Purpose of annexation

      Many different tests have been suggested, such as whether the object which has been fixed to the property has been so fixed for the better enjoyment of the object as a chattel, or whether it has been fixed with a view to effecting a permanent improvement of the freehold. This and similar tests are useful when one is considering an object such as a tapestry, which may or may not be fixed to a house so as to become part of the freehold: see Leigh v. Taylor [1902] A.C. 157. These tests are less useful when one is considering the house itself. In the case of the house the answer is as much a matter of common sense as precise analysis. A house which is constructed in such a way so as to be removable, whether as a unit, or in sections, may well remain a chattel, even though it is connected temporarily to mains services such as water and electricity. But a house which is constructed in such a way that it cannot be removed at all, save by destruction, cannot have been intended to remain as a chattel. It must have been intended to form part of the realty.
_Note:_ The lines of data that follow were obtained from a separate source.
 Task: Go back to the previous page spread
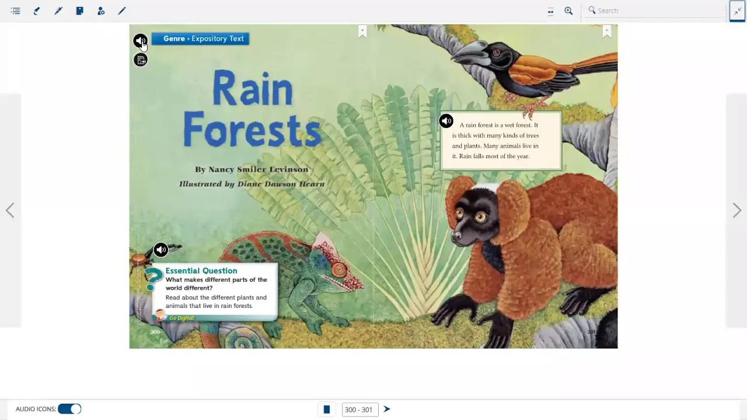click(x=10, y=210)
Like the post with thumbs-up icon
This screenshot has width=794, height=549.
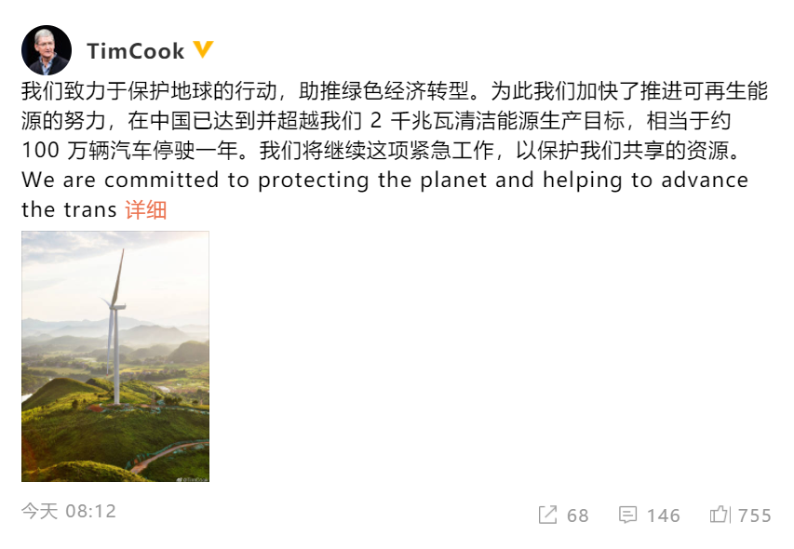(720, 515)
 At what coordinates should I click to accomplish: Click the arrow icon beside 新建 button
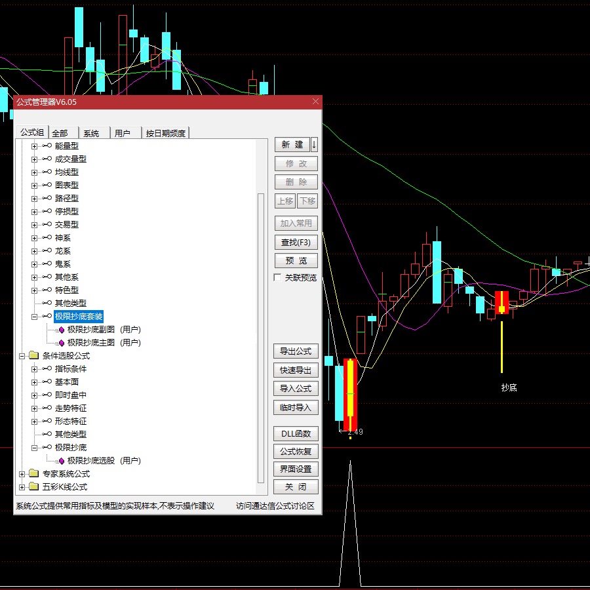coord(314,145)
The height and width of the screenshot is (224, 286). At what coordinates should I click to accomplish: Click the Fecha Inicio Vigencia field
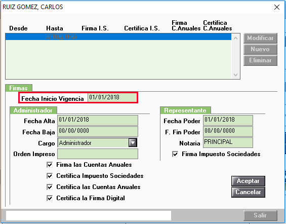112,98
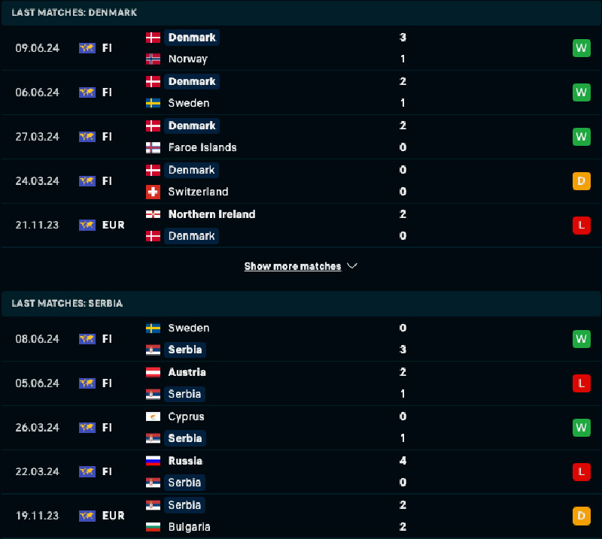Click the Last Matches: Serbia header

point(67,303)
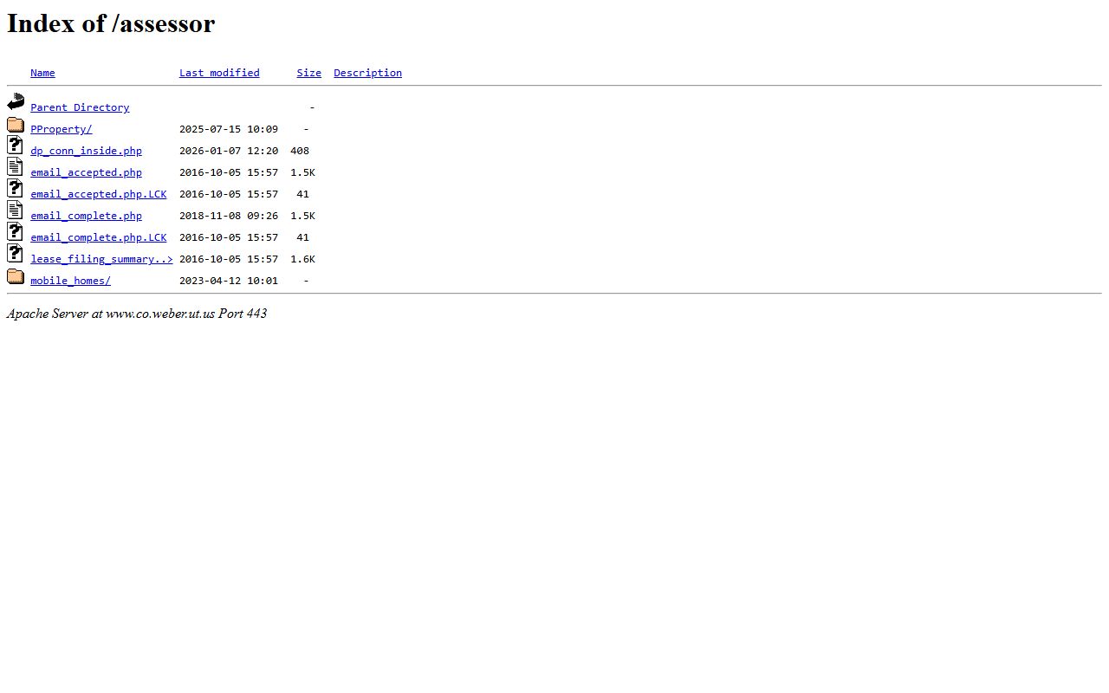Open the PProperty/ directory link
The height and width of the screenshot is (693, 1109).
pos(61,129)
I know of no better analogy than the example given by Blackburn J. in Holland v. Hodgson, L.R.7 C.P.P. 328, 335:

    •  “Thus blocks of stone placed one on the top of another without any mortar or cement for the purpose of forming a dry stone wall would become part of the land, though the same stones, if deposited in a builder’s yard and for convenience sake stacked on the top of each other in the form of a wall, would remain chattels.”


Commentary: As noted in the bold text, A house which is constructed in such a way so as to be removable, whether as a unit, or in sections, may well remain a chattel, even though it is connected temporarily to mains services such as water and electricity. Mobile homes are called mobile for a reason. They are manufactured (not constructed) to be removable. Their purpose is to provide housing when it is needed, and to be removed, complete and intact when no longer needed, to be parked on the next allotment anywhere else including at the other end of the country where shelter is required for a period of time.